Women For All Seasons features the stories of twelve women of the Bible, and even though you may have heard or read about women of the Bible, this is not another rehashing of those tales. It is, as I stated above, a creative non-fiction work, with each story written from the point of view of the main character so that each one takes on a personality of her own, so much so that the reader can identify strongly with her.

So, on to page 69. On this page, we come face to face with a young woman named Rachel. She is the younger daughter of Laban, brother of Rebekah, Isaac’s wife. Rachel is very beautiful and she has an older sister, Leah, described in the Bible as having “weak eyes.” We get the picture that Leah is not attractive and so when Jacob comes to town, he falls in love with Rachel and she with him, and the two expect to get married and live happily ever after.

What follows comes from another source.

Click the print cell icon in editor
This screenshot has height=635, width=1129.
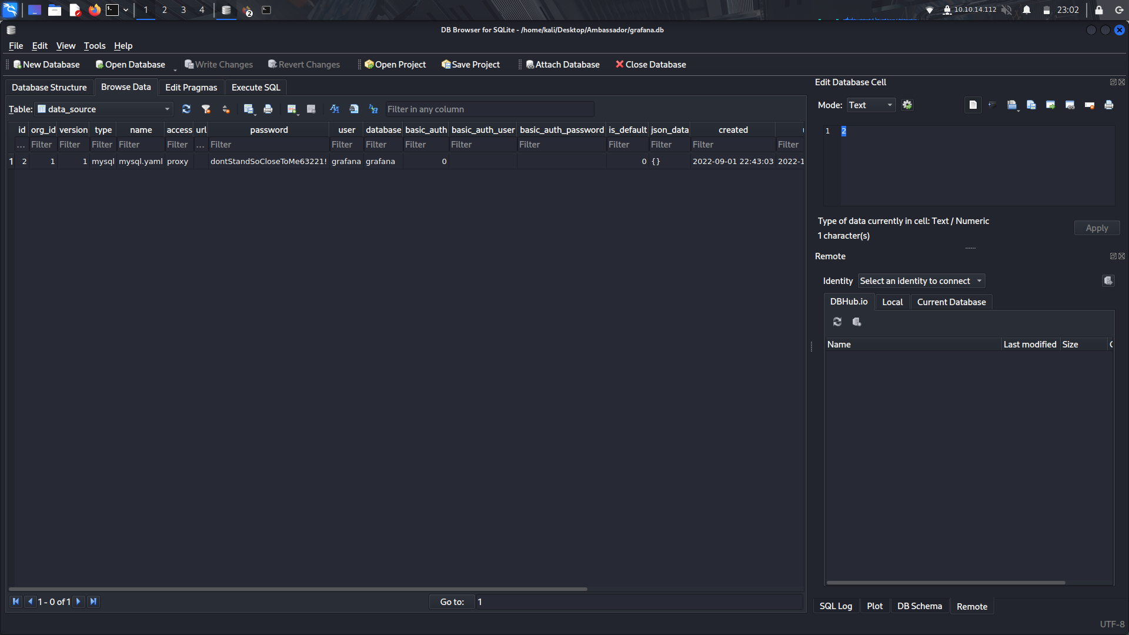coord(1108,105)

However, on page 69, we meet Rachel weeping on her wedding night. The reason? Her scheming father has given Leah to Jacob, because, according to Laban, the older daughter has to be married first. I’m not sure if that was the custom in those days, but I think Laban saw this as his one opportunity to marry off Leah. How he was able to pull it off has always been a subject of discussion among theologians, and many theories have been promulgated. Suffice it to say, Jacob ends up in bed with the wrong girl, and Rachel’s troubles begin.

The morning after the wedding, Laban tells her that he will let Leah finish the week with Jacob and then he will give Rachel to him. Laban keeps his word, but the damage is already done. Leah becomes pregnant and gives birth to a son whom she names Reuben. Three more sons follow in quick succession, and by this time Rachel, who has been unable to conceive, is beside herself. One night she cries out to Jacob, “Give me children or I die.” Jacob lashes back at her, “Am I in the place of God. Did I shut up your womb?”

Desperation rises up in Rachel and she gives her maid to Jacob. The woman bares him two sons and Rachel feels vindicated, but she still has not given Jacob a child of her own. By the end of the page, Rachel strikes a deal with her sister. So desperate is Rachel, she asks Leah for some of Reuben’s mandrakes in exchange for a night with Jacob.  Mandrakes is a plant said to contain fertility properties. Leah, of course, readily agrees, but the plan backfires. Leah becomes pregnant – again!

This story reads like a modern-day opera, but there are many lessons we can take away from it. We see the bitter sibling rivalry between the two sisters, exacerbated by a scheming and thoughtless father. We see Rachel’s low self-esteem despite her beauty and the knowledge that her husband loves her. Instead of trusting God’s will for her life, she resorts to all kinds of tricks in order to give her husband a child. I wonder how many women can relate to this story. I have had readers tell me that Rachel’s story is their favorite. For me, it was difficult to write, because I had to stick to the truth of what the Bible says without adding my opinion or my thoughts. For example, I couldn’t say that Jacob was drunk or the room was too dark for Jacob to see who was in the bed with him. I have read this story in other books where the authors made all kinds of suggestions about what could have taken place. I did none of that.

In the Insights section that follows the story, I state my opinion of Rachel’s behavior and what could have contributed to her problems, then in the Reflections section that comes after, I invite the reader to answer a few questions on jealousy, sibling rivalry, infertility and accepting God’s will. Whether you are a Christian or not, I think you will find Women For All Seasons a valuable addition to your library and page 69 one of the more entertaining and thought-provoking pages in the book.